A ladder leaning against a wall inclined at an angle a to the horizontal. The top of t ladder touches the parapet. On moving its feet a meter away from the wall, the Lad makes an angle B to the horizontal and its top now touches a window.

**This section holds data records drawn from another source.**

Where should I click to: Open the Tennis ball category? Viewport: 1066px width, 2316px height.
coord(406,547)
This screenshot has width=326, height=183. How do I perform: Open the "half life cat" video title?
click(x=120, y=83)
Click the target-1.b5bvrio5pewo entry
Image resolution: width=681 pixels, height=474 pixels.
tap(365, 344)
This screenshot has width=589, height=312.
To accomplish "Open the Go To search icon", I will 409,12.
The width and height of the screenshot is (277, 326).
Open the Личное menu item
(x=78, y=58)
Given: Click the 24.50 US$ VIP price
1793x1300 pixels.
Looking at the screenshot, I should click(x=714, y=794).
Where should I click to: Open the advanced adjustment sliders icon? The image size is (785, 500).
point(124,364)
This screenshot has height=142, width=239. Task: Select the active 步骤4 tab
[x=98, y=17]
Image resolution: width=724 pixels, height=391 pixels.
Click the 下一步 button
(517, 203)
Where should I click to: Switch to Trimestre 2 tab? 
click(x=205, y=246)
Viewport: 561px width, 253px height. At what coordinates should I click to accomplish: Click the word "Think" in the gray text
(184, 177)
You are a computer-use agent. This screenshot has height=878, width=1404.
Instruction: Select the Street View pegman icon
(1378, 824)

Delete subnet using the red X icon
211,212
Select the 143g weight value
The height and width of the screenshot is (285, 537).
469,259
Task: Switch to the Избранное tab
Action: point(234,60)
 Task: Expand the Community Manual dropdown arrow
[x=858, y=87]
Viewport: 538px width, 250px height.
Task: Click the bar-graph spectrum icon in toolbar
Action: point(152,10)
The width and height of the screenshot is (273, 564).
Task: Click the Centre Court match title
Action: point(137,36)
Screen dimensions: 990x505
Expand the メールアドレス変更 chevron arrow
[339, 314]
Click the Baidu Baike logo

Prove that distance of the parapet from the window is a cot (alpha + beta)/2
Answers
distance of the parapet from the window is Cot((α + β)/2)
Step-by-step explanation:
A ladder leaning against a wall inclined at an angle α to the horizontal
Let say Ladder length = L
Sinα = Height of Parapet from ground / Ladder length
=> Height of Parapet from ground = L Sinα
Tan α = Height of Parapet from ground/ horizontal distance from bottom
=> horizontal distance from bottom = L Sinα/Tanα
=> horizontal distance from bottom = L Cosα
Sinβ = Height of Window / Ladder length
=> Height of Window = L Sinβ
Tan β = Height of window from ground/ horizontal distance from bottom
=> L Cosα + 1 = L Sinβ/Tanβ
=> L Cosα + 1 = L Cosβ
=> L ( Cosβ - Cosα) = 1
=> L = 1/( Cosβ - Cosα)
Height of Parapet from ground - Height of window from ground
= L Sinα - L Sinβ
= L (Sinα - Sinβ )
= (Sinα - Sinβ ) / ( Cosβ - Cosα)
= ( 2 Cos((α + β)/2)Sin((α - β)/2)) / ( -2Sin((β + α)/2)Sin((β - α)/2)
= Cot((α + β)/2)Sin((α - β)/2)) /(Sin((α - β)/2))
= Cot((α + β)/2)
distance of the parapet from the window is Cot((α + β)/2)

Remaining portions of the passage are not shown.